May 21, 2014 | 26
A new book argues race and genetics explain “the rise of the West.” Bad science explains the downfall of its ideas.
Nicholas Wade is not a racist. In his new book, A Troublesome Inheritance, the former science writer for the New York Times states this explicitly. “It is not automatically racist to consider racial categories as a possible explanatory factor.” He then explains why white people are better because of their genes. In fairness, Wade does not say Caucasians are better per se, merely better adapted (because of their genes) to the modern economic institutions that Western society has created, and which now dominate the world’s economy and culture. In contrast, Africans are better adapted to hot-headed tribalism while East Asians are better adapted to authoritarian political structures. “Looking at the three principal races, one can see that each has followed a different evolutionary path as it adapted to its local circumstances.” It’s not prejudice; it’s science.
Wade believes that in the 50,000 years since humans began leaving Africa in migratory waves different racial lines have evolved different social behaviors and that this explains the inequality between races today. Much like the old hypothesis that scales, feathers, and hair each evolved from a common root along the branches that became reptiles, birds, and mammals respectively, Wade argues that genetic adaptation can explain the behavioral and societal differences we observe in human racial groups.
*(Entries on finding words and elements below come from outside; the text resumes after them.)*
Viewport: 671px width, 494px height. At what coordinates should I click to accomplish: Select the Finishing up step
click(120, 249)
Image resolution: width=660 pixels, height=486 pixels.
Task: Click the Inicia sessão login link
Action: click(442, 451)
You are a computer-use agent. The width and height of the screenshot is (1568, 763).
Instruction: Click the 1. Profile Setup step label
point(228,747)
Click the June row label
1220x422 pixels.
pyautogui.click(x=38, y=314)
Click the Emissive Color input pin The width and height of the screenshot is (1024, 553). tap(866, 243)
Wade’s hypothesis faces a distinct challenge since, unlike the evolution of hair, few complex social behaviors — especially in humans — have identifiable genetic components. Genes are certainly involved in complex behavior, but no one knows which genes or how, and untangling the influence of genes from other possible factors such as interuterine hormones, environmental stress, epigenetics or even culture is a serious problem. This means that observable differences, such as behavior, could have a completely different explanation from the genetic story that Wade proposes. For example, the advance of genetic analysis has since revealed that the old story explaining the origin of hair was incorrect. Behavior, especially human behavior, is much more complicated and requires a high standard of evidence.
What makes Wade’s book so troublesome is that he offers no scientific evidence to support his racial hypothesis. None. In fact, Wade acknowledges himself that his ideas on this topic are “leaving the world of hard science and entering into a much more speculative arena at the interface of history, economics and human evolution.” Nevertheless, because he thinks academics have suppressed the importance of genetics and race in human history for political reasons, Wade charges ahead and concludes, confidently, that Western civilization is a Darwinian success story.
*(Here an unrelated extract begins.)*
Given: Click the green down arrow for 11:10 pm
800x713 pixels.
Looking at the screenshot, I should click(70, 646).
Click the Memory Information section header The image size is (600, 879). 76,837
The rise of the West was not some cultural accident. It was the direct result of the evolution of European populations as they adapted to the geographic and military conditions of their particular ecological habitat…From an evolutionary perspective, an imminent decline of the West seems unlikely. Western social behavior, the source of the open society and open economy with their rewards to innovation, has been shaped by evolution as well as by culture and history and is unlikely to change anytime soon.
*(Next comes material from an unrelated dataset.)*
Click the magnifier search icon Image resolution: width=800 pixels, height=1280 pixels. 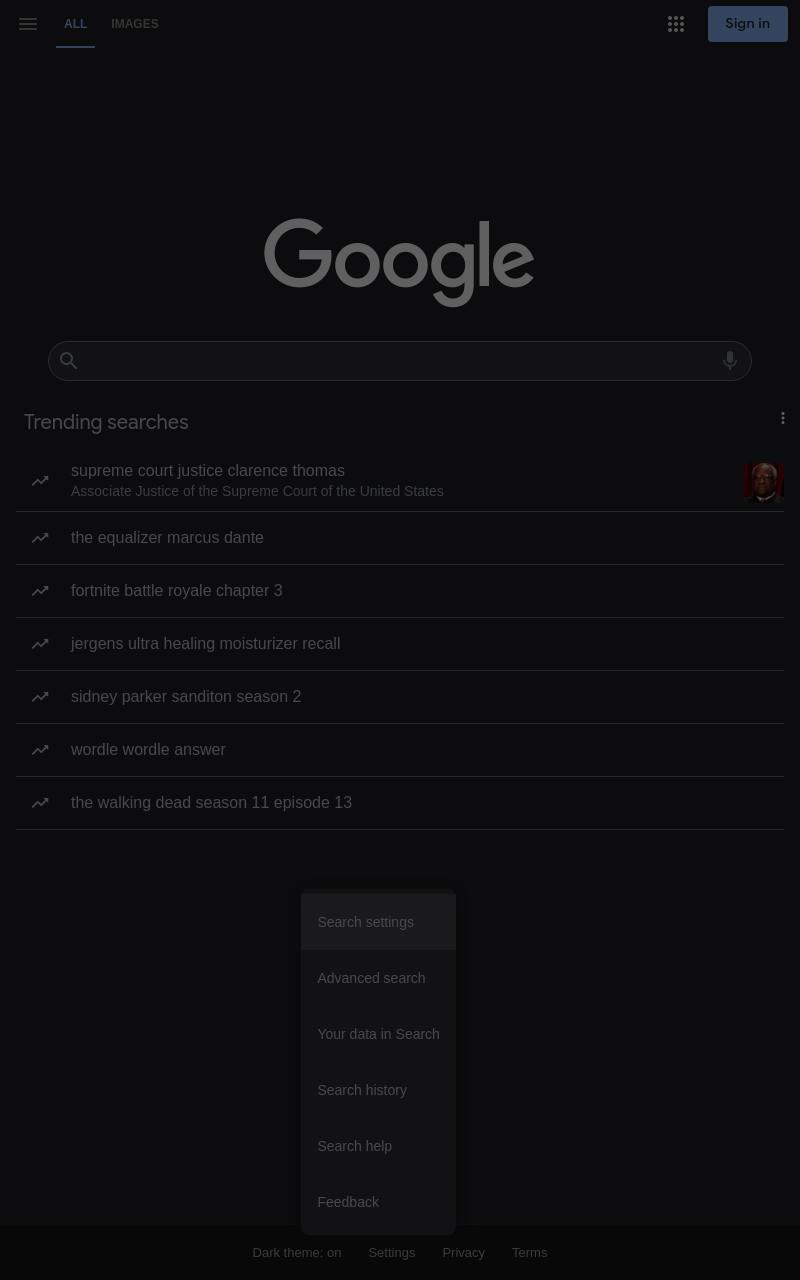(69, 361)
Europe has had a long history of brutal warfare and colonial domination. Yet Wade argues that Europeans have actually evolved to be more genteel and civilized than other races. Building on Steven Pinker’s hypothesis from his 2011 The Better Angels of Our Nature, Wade argues that Europeans underwent a biological selection pressure “toward greater sensibility and more delicate manners.” Even though the twentieth century has been the bloodiest period in world history, Wade champions Pinker’s conclusion that the homicide rate in Europe has declined between the years 1200-2000 because “the increasing monopoly of force by the state…reduced the need for interpersonal violence.” Rather than focus on states or on interpersonal relations, Wade insists that the ultimate explanation must be in the genes.
This is the conclusion that Pinker signals strongly to his readers. He notes that mice can be bred to be more aggressive in just five generations, evidence that the reverse process could occur just as speedily…He mentions that violence is quite heritable, on the evidence from studies of twins, and so must have a genetic basis.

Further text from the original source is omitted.